Global Corporate Tax Rates Stabilize After Decades of Decline
Netherlands, Monday, 23 September 2024.
OECD reports corporate tax rates have stabilized globally at 21.1% since 2021, ending a 20-year downward trend. This shift is attributed to the implementation of a 15% minimum tax rate by over 35 countries, potentially reducing tax competition among nations.
The Historical Context
The stabilization of corporate tax rates marks a significant shift from the trends observed over the past two decades. From 2000 to 2021, there was an average decline in corporate tax rates from 28% to 21.1%[1]. This decline was driven by countries competing to attract multinational corporations by offering lower tax rates. However, recent OECD data indicate that this trend has plateaued, with the average corporate tax rate remaining steady at 21.1% for the past three years.
Impact of the 15% Minimum Tax Rate
The introduction of a global minimum tax rate of 15%, as part of the OECD’s Pillar Two framework, has played a crucial role in this stabilization. More than 35 countries are either in the process of implementing this minimum tax rate or have plans to do so starting in 2024[1]. This move is designed to curtail the ‘race to the bottom’ in corporate tax rates, where countries continuously lower taxes to attract business, ultimately eroding the global tax base.
Implications for Multinational Corporations
For multinational corporations, this stabilization signifies a more predictable tax environment. The implementation of the minimum tax rate reduces the advantages of shifting profits to low-tax jurisdictions, thus encouraging businesses to focus more on operational efficiencies and less on tax avoidance strategies. According to PwC’s Pillar Two Country Tracker, companies with consolidated revenues exceeding €750 million will be subject to this minimum tax rate, impacting their tax planning and financial strategies[2].
Global Adoption and Legislative Changes
The global adoption of the 15% minimum tax rate has led to a series of legislative changes worldwide.

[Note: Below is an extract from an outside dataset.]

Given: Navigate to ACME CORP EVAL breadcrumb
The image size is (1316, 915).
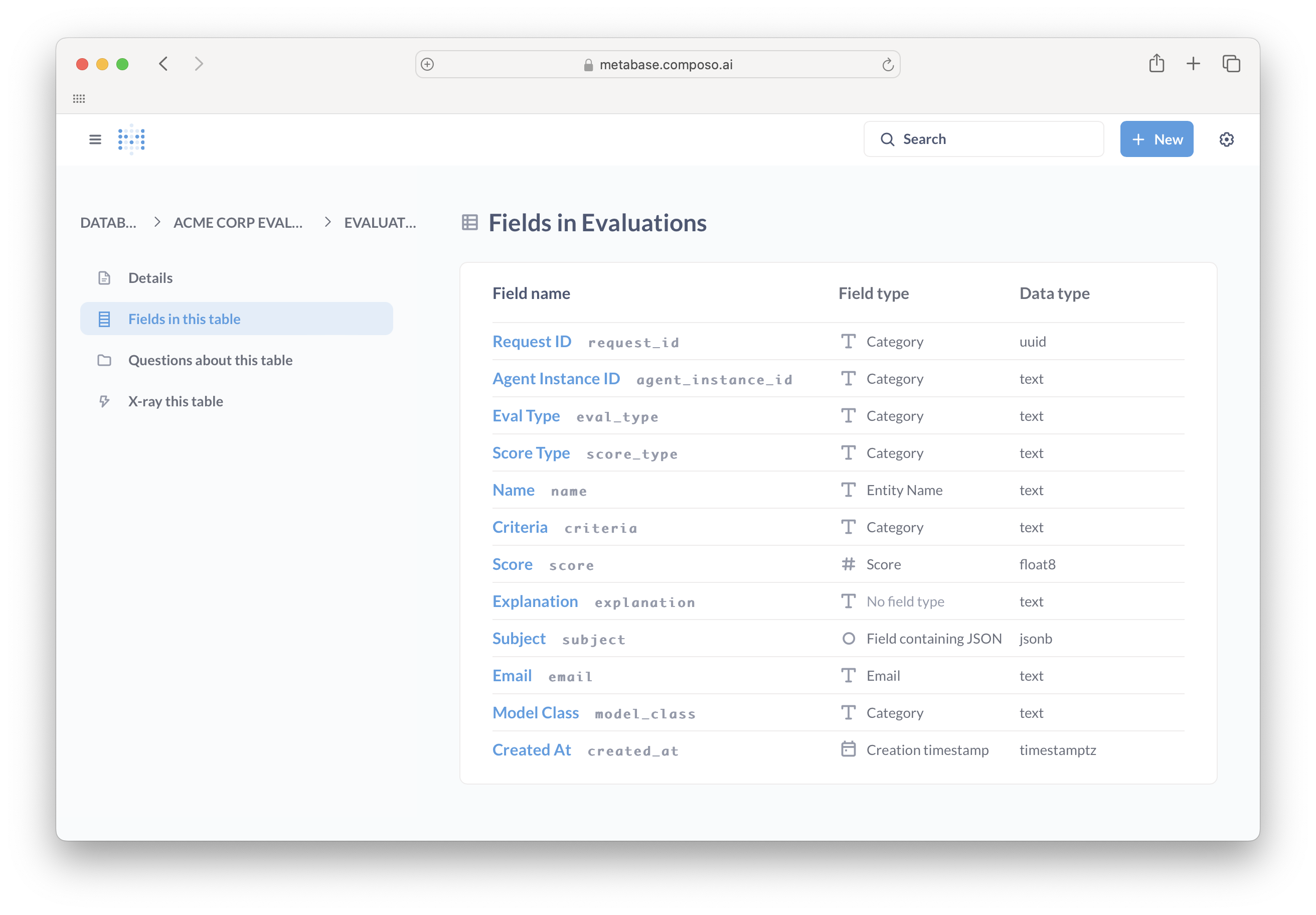Looking at the screenshot, I should (x=238, y=223).
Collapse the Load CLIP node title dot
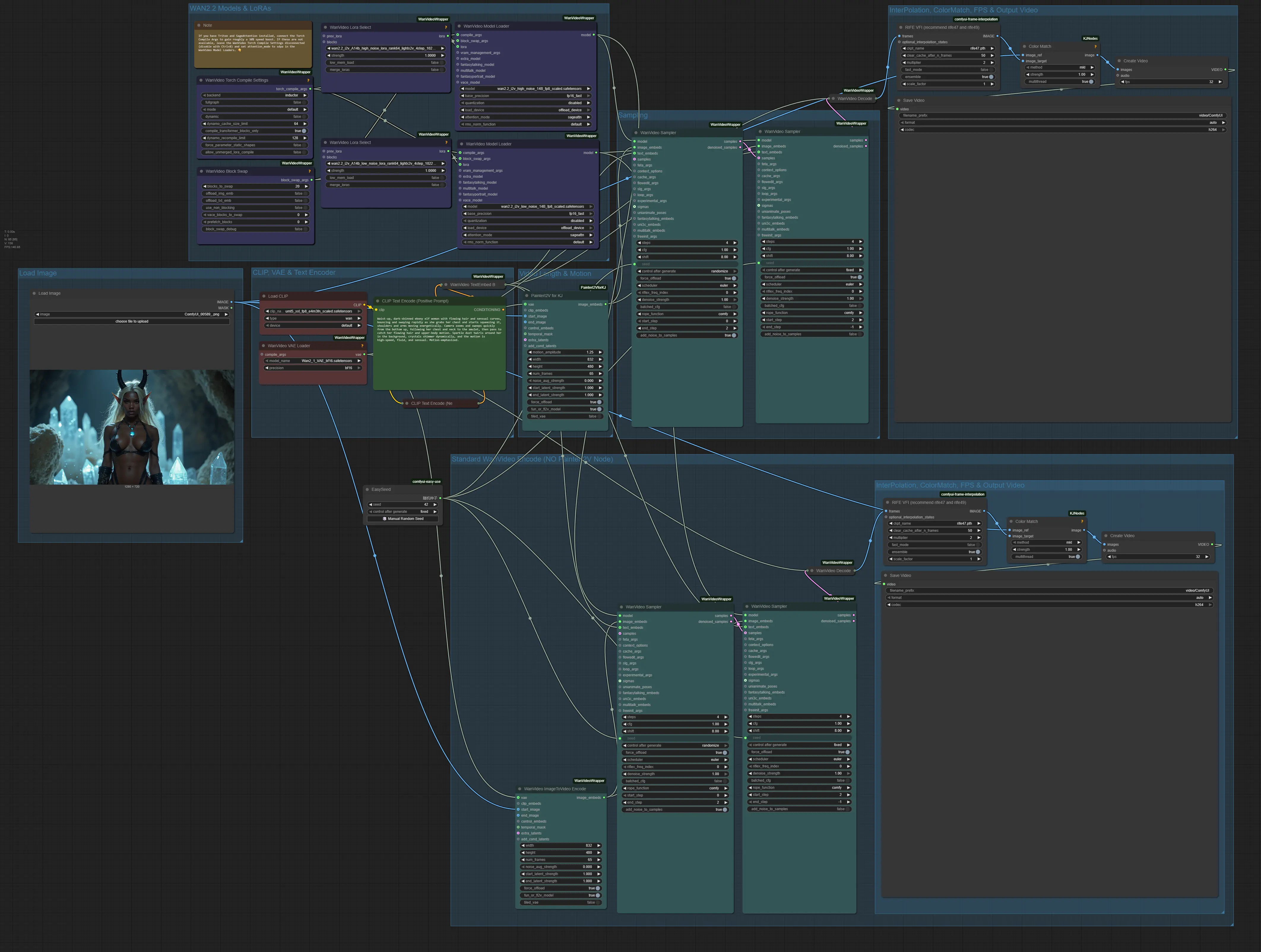 [264, 296]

For instance, Australia released draft legislation in March 2024 to implement the OECD’s Pillar Two GloBE rules, including an Income Inclusion Rule (IIR) and an Undertaxed Payment Rule (UTPR)[3]. Similarly, Austria’s Federal Council approved the Tax Amendment Act 2024 in July, aligning its domestic laws with OECD guidelines[3]. These changes signify a collective effort towards a more uniform global tax system.